De Surinaamse overheid zet belangrijke stappen om het land te beschermen tegen economische schommelingen in aanloop naar een verwachte olie-inkomstenstroom. Minister van Financiën en Planning, Stanley Raghoebarsing, gaf onlangs aan dat het land zich voorbereidt op deze enorme toestroom aan middelen, terwijl het zijn economie heeft herzien met behulp van het Internationaal Monetair Fonds (IMF). In 2028 zal een olieblok, dat beheerd wordt door het Franse energiebedrijf TotalEnergies, naar verwachting beginnen met produceren. Dit zou Suriname jaarlijks bijna USD 1 miljard kunnen opleveren, met potentiële stijgingen tot meer dan USD 3 miljard in de daaropvolgende jaren.

Herstelmaatregelen

Minister Raghoebarsing lichtte toe dat Suriname al eerder begon met voorbereidingen voordat olie-exploitatiebeslissingen waren genomen. De economie onderging een intensief herstelprogramma dat in 2021 werd opgestart met het IMF, een tijd waarin het land economisch worstelde. Dit proces bracht pijnlijke hervormingen met zich mee, maar met opmerkelijke resultaten: de economische groei zal naar ver-wachting 3% bedragen dit jaar, een sterk herstel van -2,2% in 2021. Het begrotingstekort is afgenomen tot ongeveer 1% en de schuldquote is met bijna de helft teruggebracht tot 78% van het BBP. Suriname beschikt nu over genoeg reserves om zes maanden import te dekken.

Oliebeheer

Met de verwachte inkomstenstroom wordt het beheer van de olie-inkomsten een uitdaging van formaat. Kredietbeoordelaars, zoals Moody’s, die de kredietwaardigheid van Suriname onlangs verhoogde, waarschuwen dat een ondoordacht gebruik van de nieuwe middelen kan leiden tot fiscale en economische instabiliteit.

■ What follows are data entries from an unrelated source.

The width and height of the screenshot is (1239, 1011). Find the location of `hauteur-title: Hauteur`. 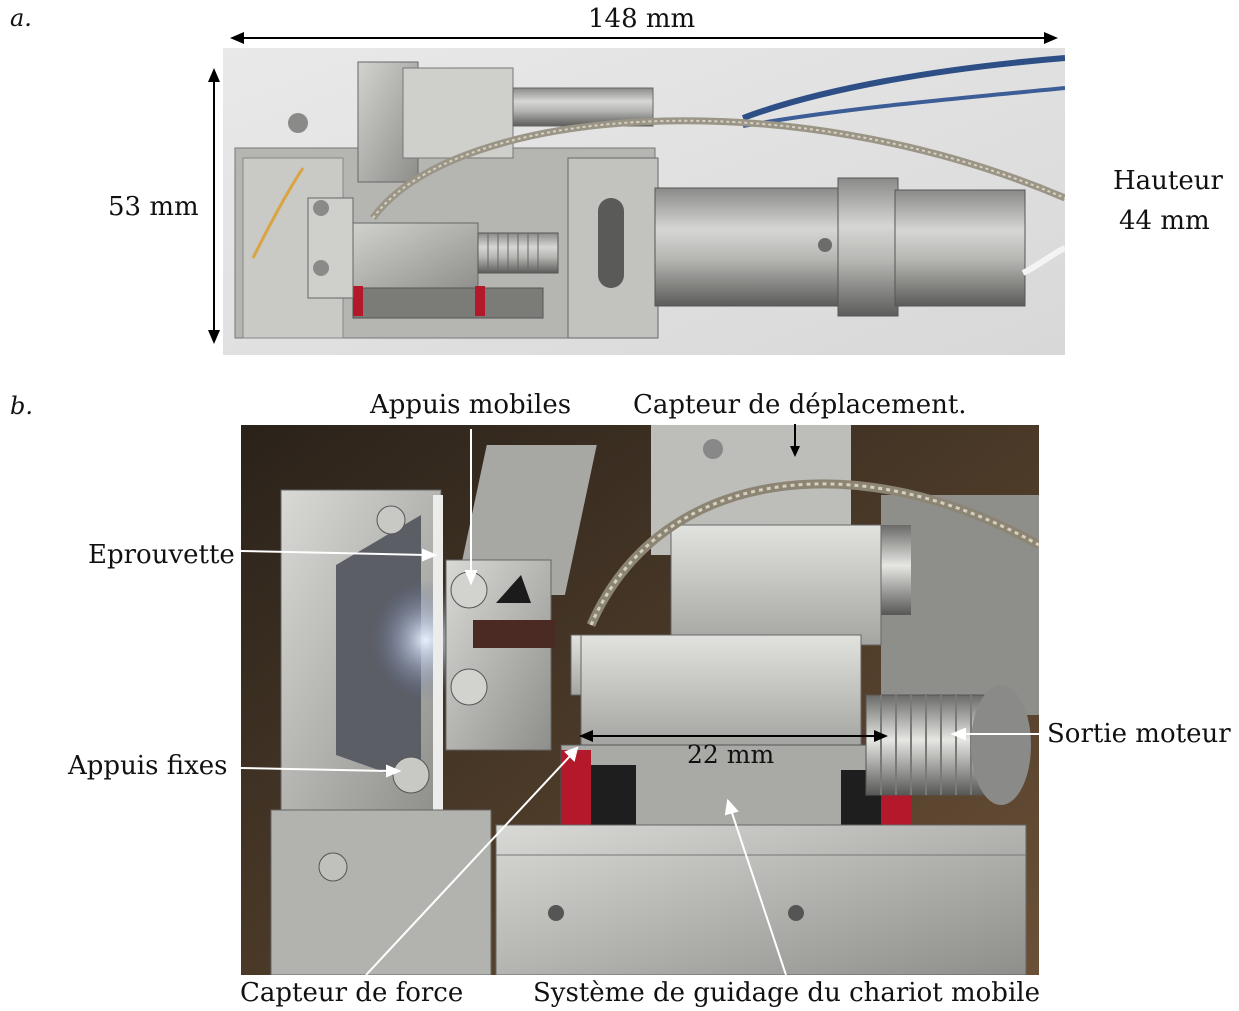

hauteur-title: Hauteur is located at coordinates (1168, 181).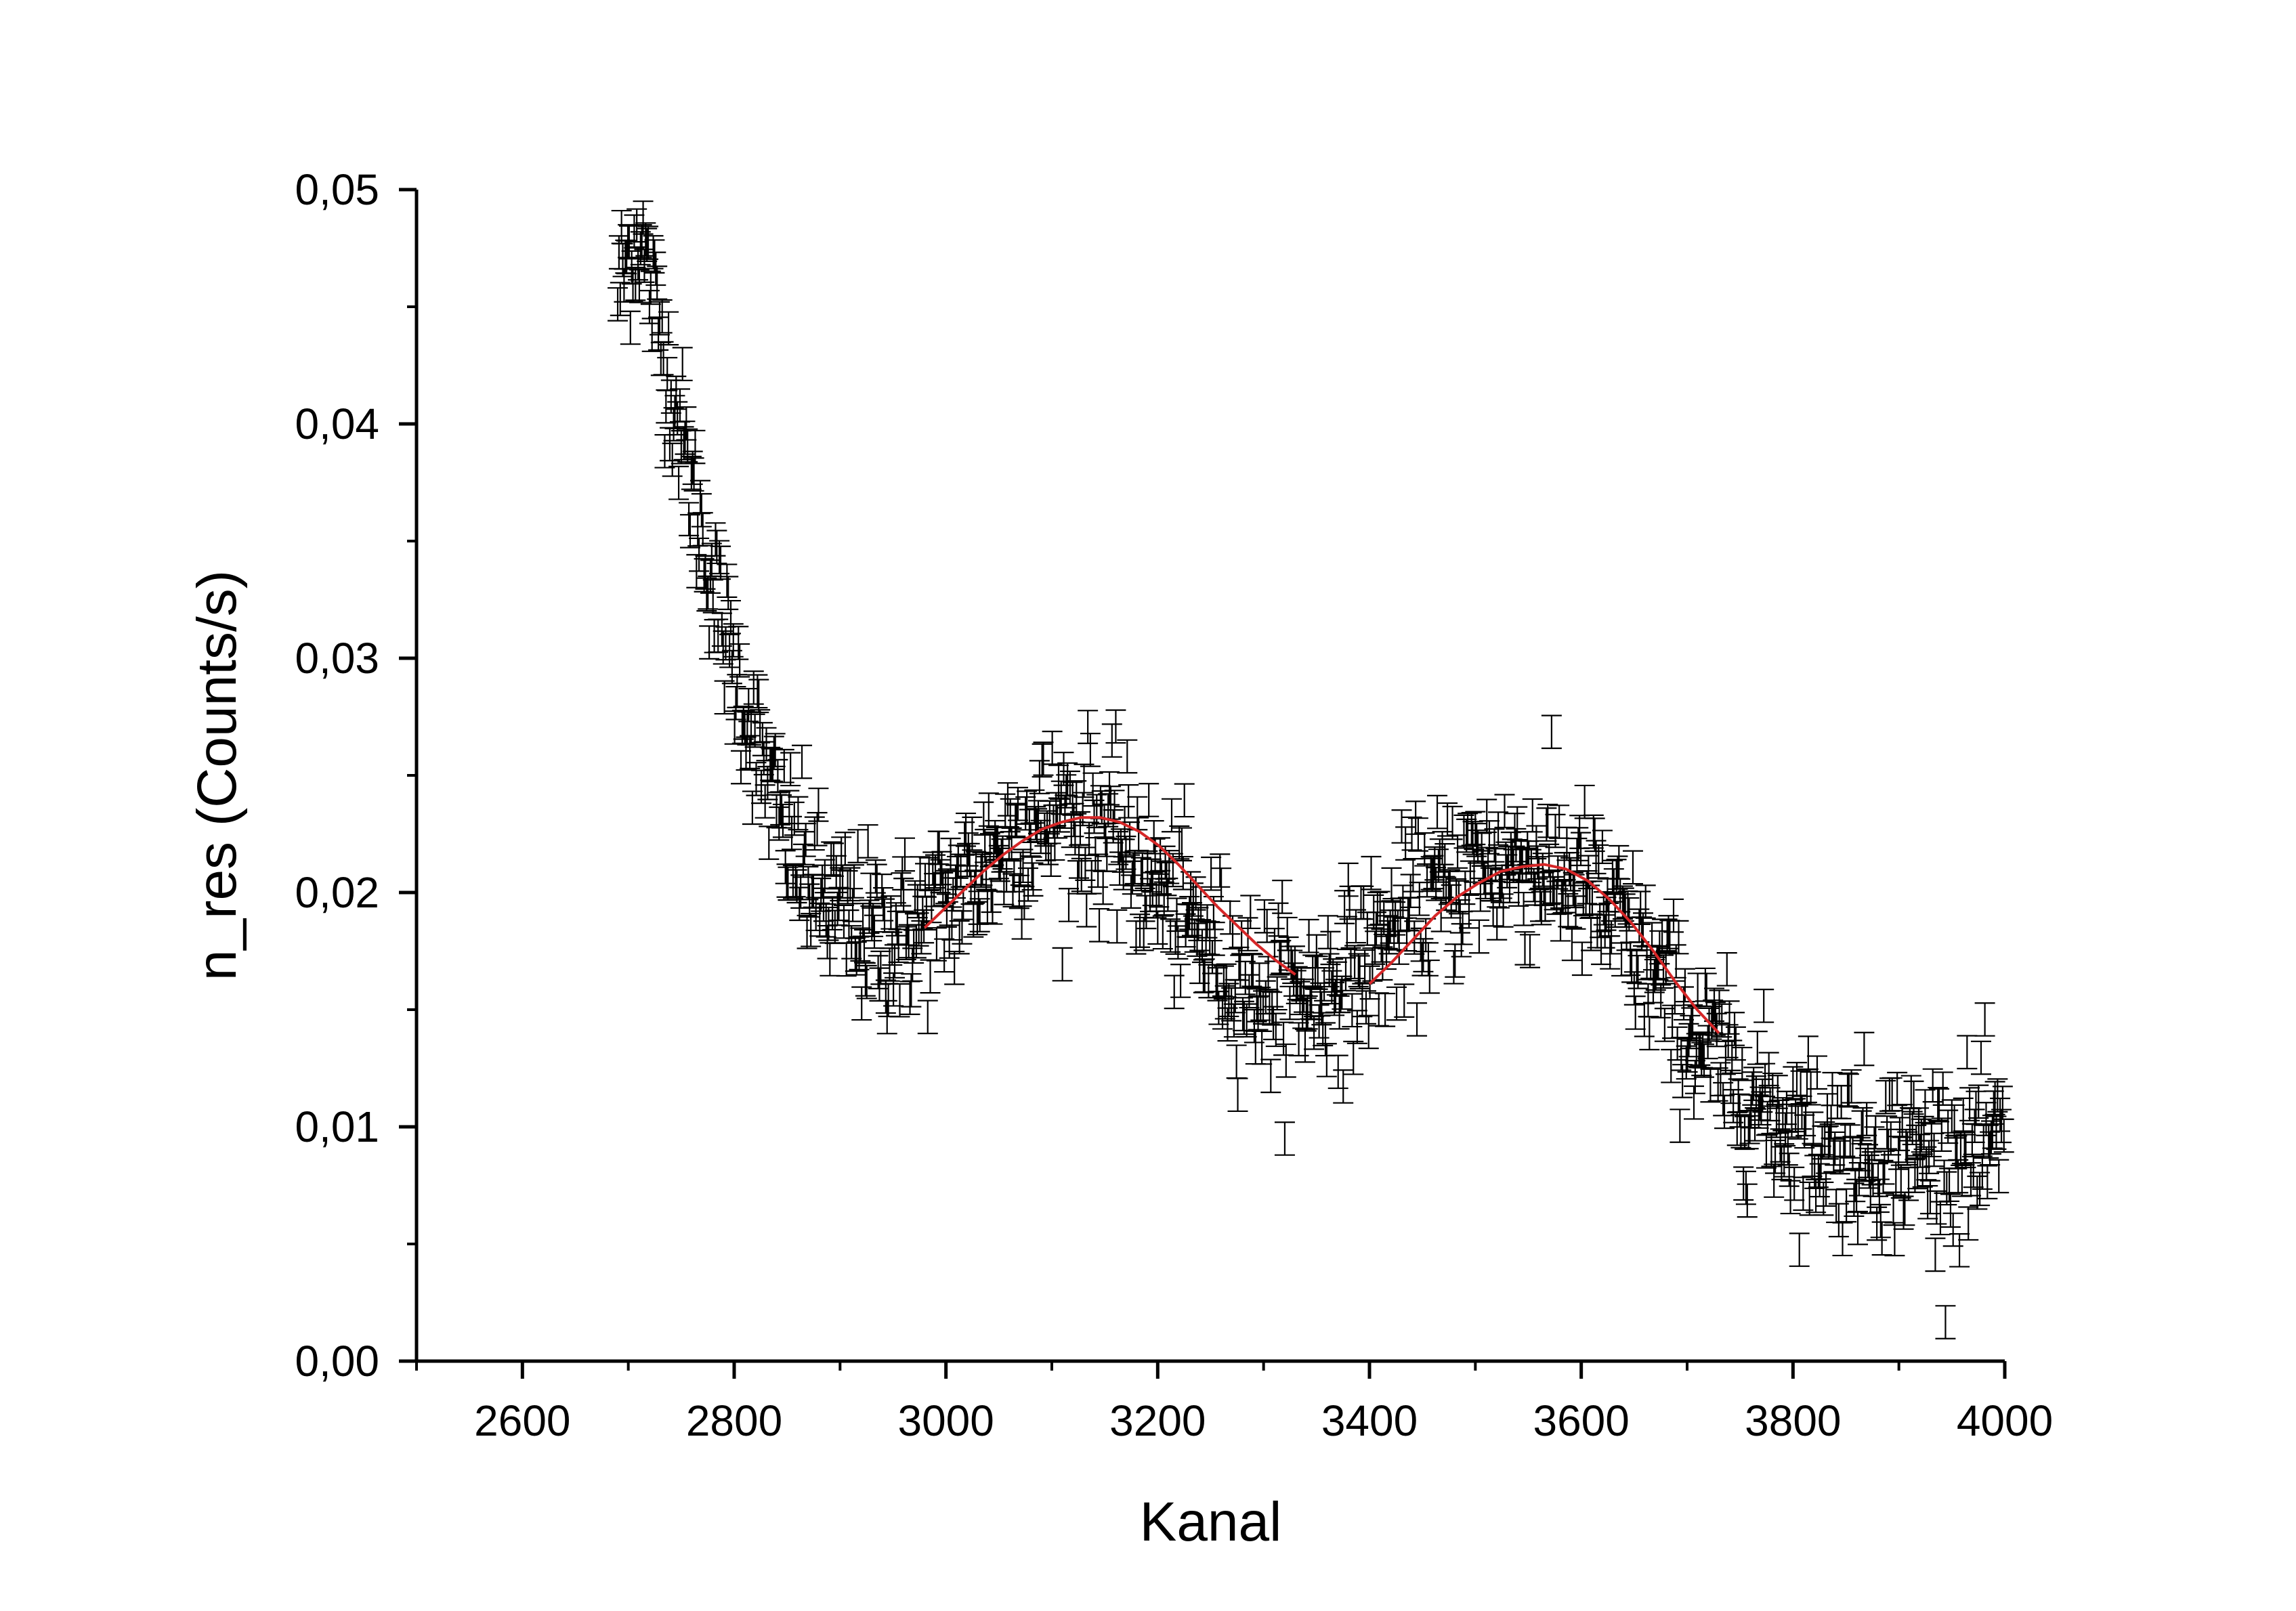  I want to click on x-axis-title: Kanal, so click(1211, 1522).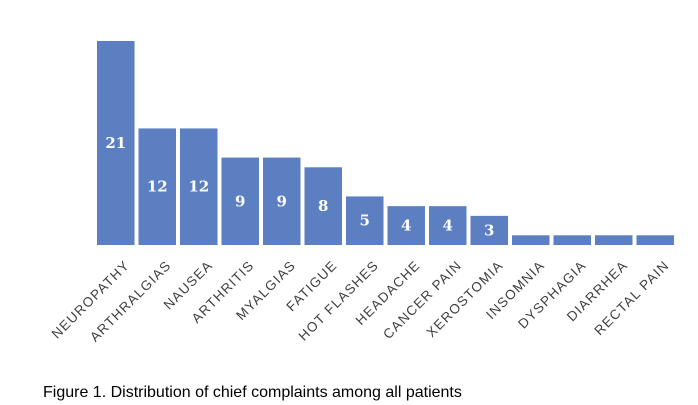  Describe the element at coordinates (614, 240) in the screenshot. I see `bar-diarrhea` at that location.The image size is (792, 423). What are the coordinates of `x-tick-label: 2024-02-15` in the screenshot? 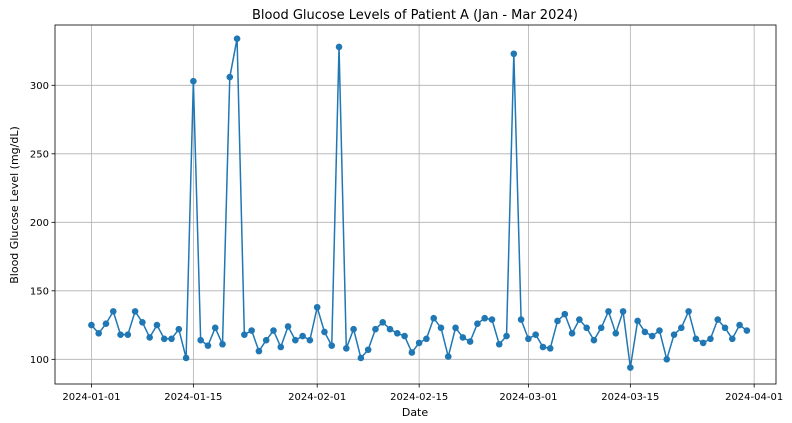 It's located at (419, 398).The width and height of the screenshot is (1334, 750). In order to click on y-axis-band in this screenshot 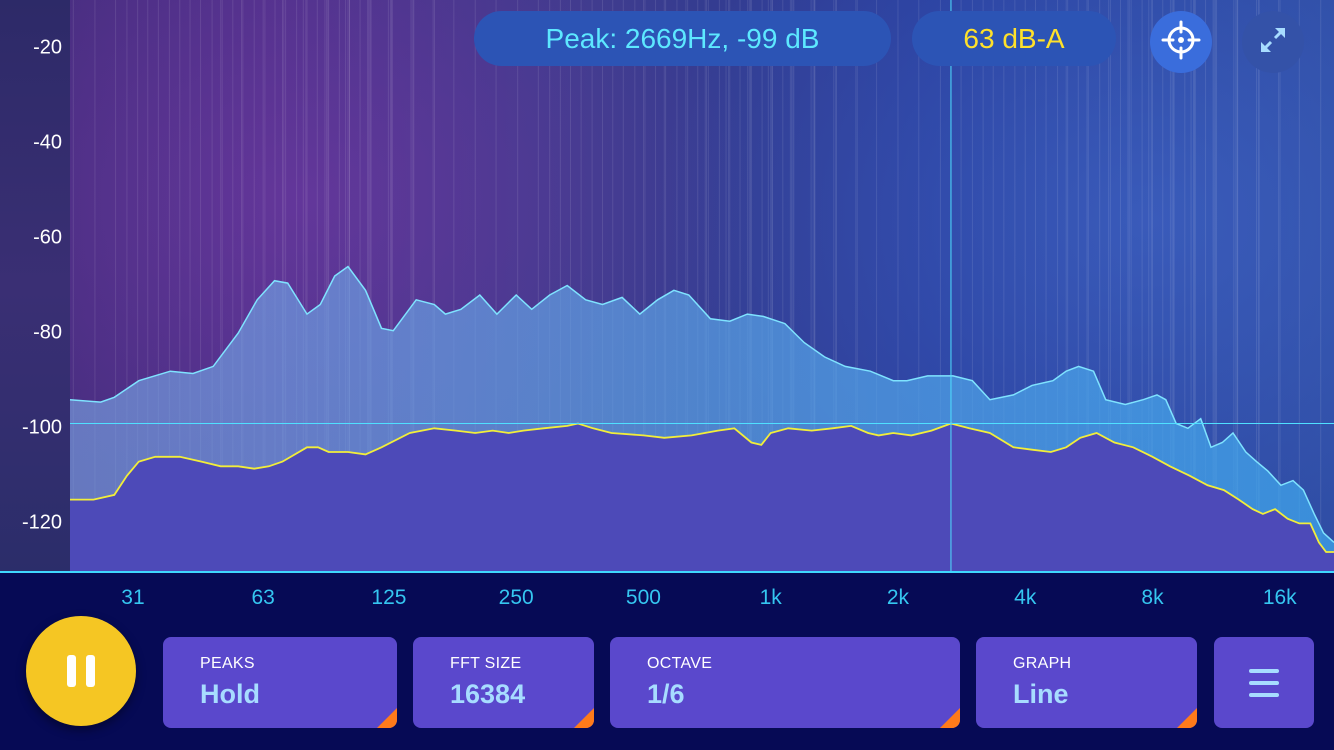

Oud-Staatsolie-directeur Rudolf Elias benadrukt de noodzaak van planning om te voorkomen dat de verwachte meevaller averechts uitpakt.

Een investeringsfonds

Om de effecten van deze inkomsten te beheersen, heeft de overheid een staatsinvesteringsfonds opgezet. Hierin zal het deel van de inkomsten dat niet direct in de economie nodig is, worden bewaard om inflatie te voorkomen en stabiliteit te waarborgen. De overheid werkt daarnaast samen met de Wereldbank om beleid te ontwikkelen voor essentiële sectoren zoals onderwijs en gezondheidszorg. Raghoebarsing benadrukte dat de overheid, die nu een economie met beperkte middelen beheert, zich bewust is van de enorme verantwoordelijkheid die gepaard gaat met de toekomstige inkomsten: “We moeten weten wat we doen om problemen te voorkomen en deze unieke kans niet te verspelen.”